Mi madre me llamó hace unos días avisándome de que se va a pasar las vacaciones a la costa con mis tíos y primos. Me alegré mucho porque es la primera vez, en mucho tiempo, que sale de viaje. Me propuso ir, pero la cuestión es que Abel me explicó que Jade y Alejandro no tardarán en celebrar otra de sus fiestas, ya que les gusta hacerlo durante la Pascua. Me parece algo repugnante que lo hagan cuando se trata de una fiesta religiosa, pero supongo que eso les da más morbo o a saber qué. Evidentemente, ni Abel ni yo nos podremos escapar, así que rechacé la oferta del viaje, pero le prometí a mi madre que muy pronto nos veríamos y lo pasaríamos genial. Traté de convencerla de que estábamos muy bien, pero las madres reconocen en la voz de sus hijos que algo no funciona.
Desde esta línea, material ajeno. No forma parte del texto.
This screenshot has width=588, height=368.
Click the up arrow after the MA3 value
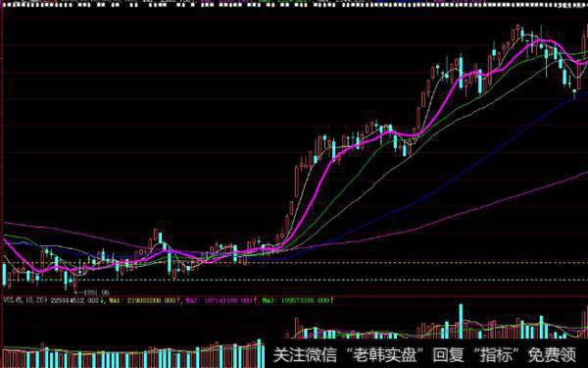tap(331, 300)
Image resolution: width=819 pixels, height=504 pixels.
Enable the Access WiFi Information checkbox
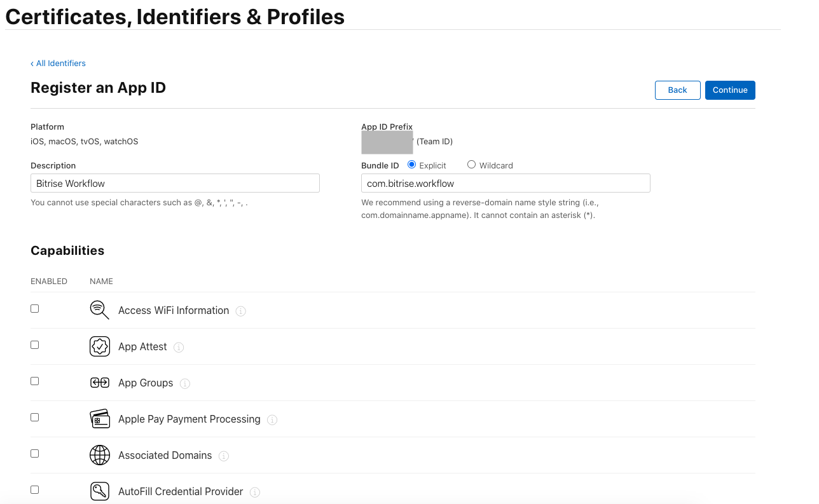[35, 308]
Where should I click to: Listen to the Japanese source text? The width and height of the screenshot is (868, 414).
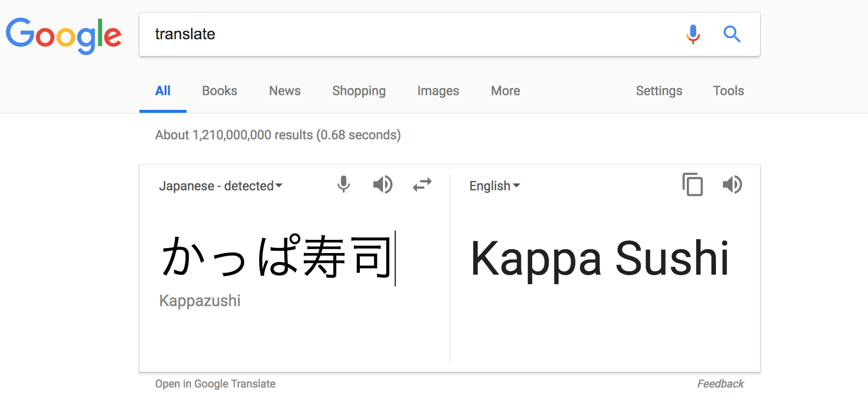click(x=382, y=184)
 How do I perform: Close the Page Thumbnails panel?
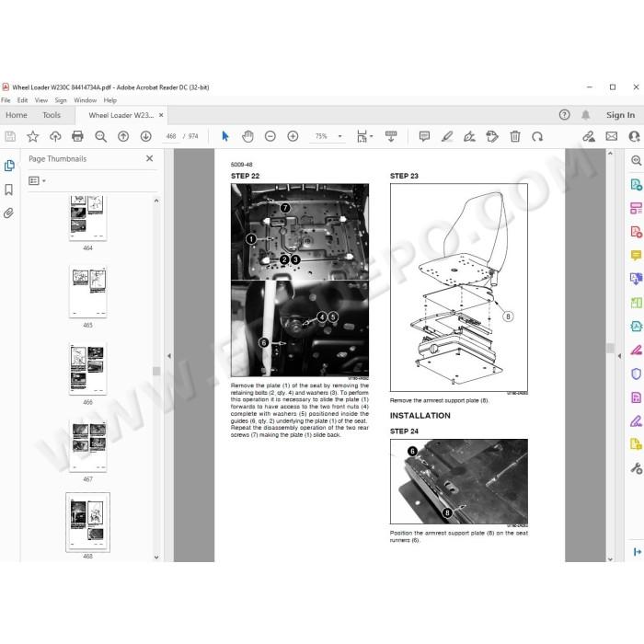pos(149,158)
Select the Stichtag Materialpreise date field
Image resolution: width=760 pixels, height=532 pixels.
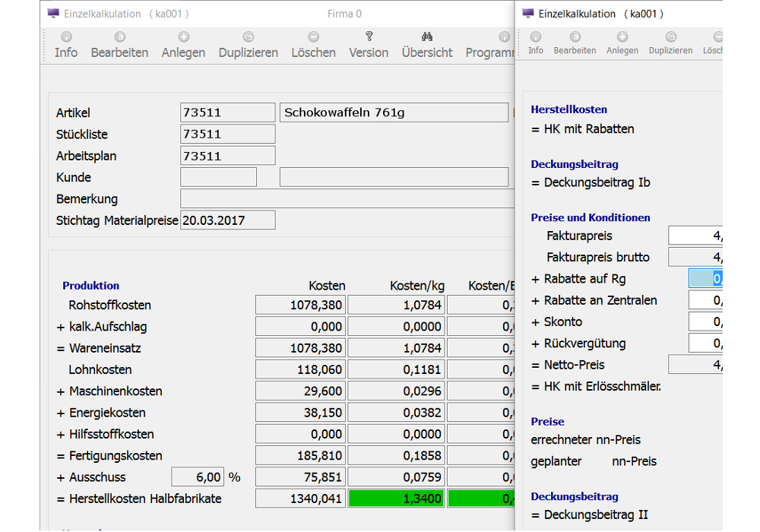click(228, 220)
Forcé todo el rato risas telefónicas y me mostré divertida y jovial y, sin embargo, ella no paraba de hacerme preguntas. Me alegra que esté tan bien: lo noté en su forma de contarme todo lo que había hecho, lo mucho que le gustaba el trabajo y lo bien que la trataban. Es normal que, después de tantos años separada de su familia, esté radiante. Mis primos y tíos se pasan los días con ella, comen o cenan juntos para recuperar el tiempo perdido. Eso me tranquiliza porque, a pesar de que Jade y Alejandro me prometieron que no le harían nada malo, continúo sin fiarme de ellos, y mucho menos después de todo lo que he visto. Sus frías miradas me demuestran que no son buenas personas y que, si sucediera algo, estarían dispuestos a romper el trato.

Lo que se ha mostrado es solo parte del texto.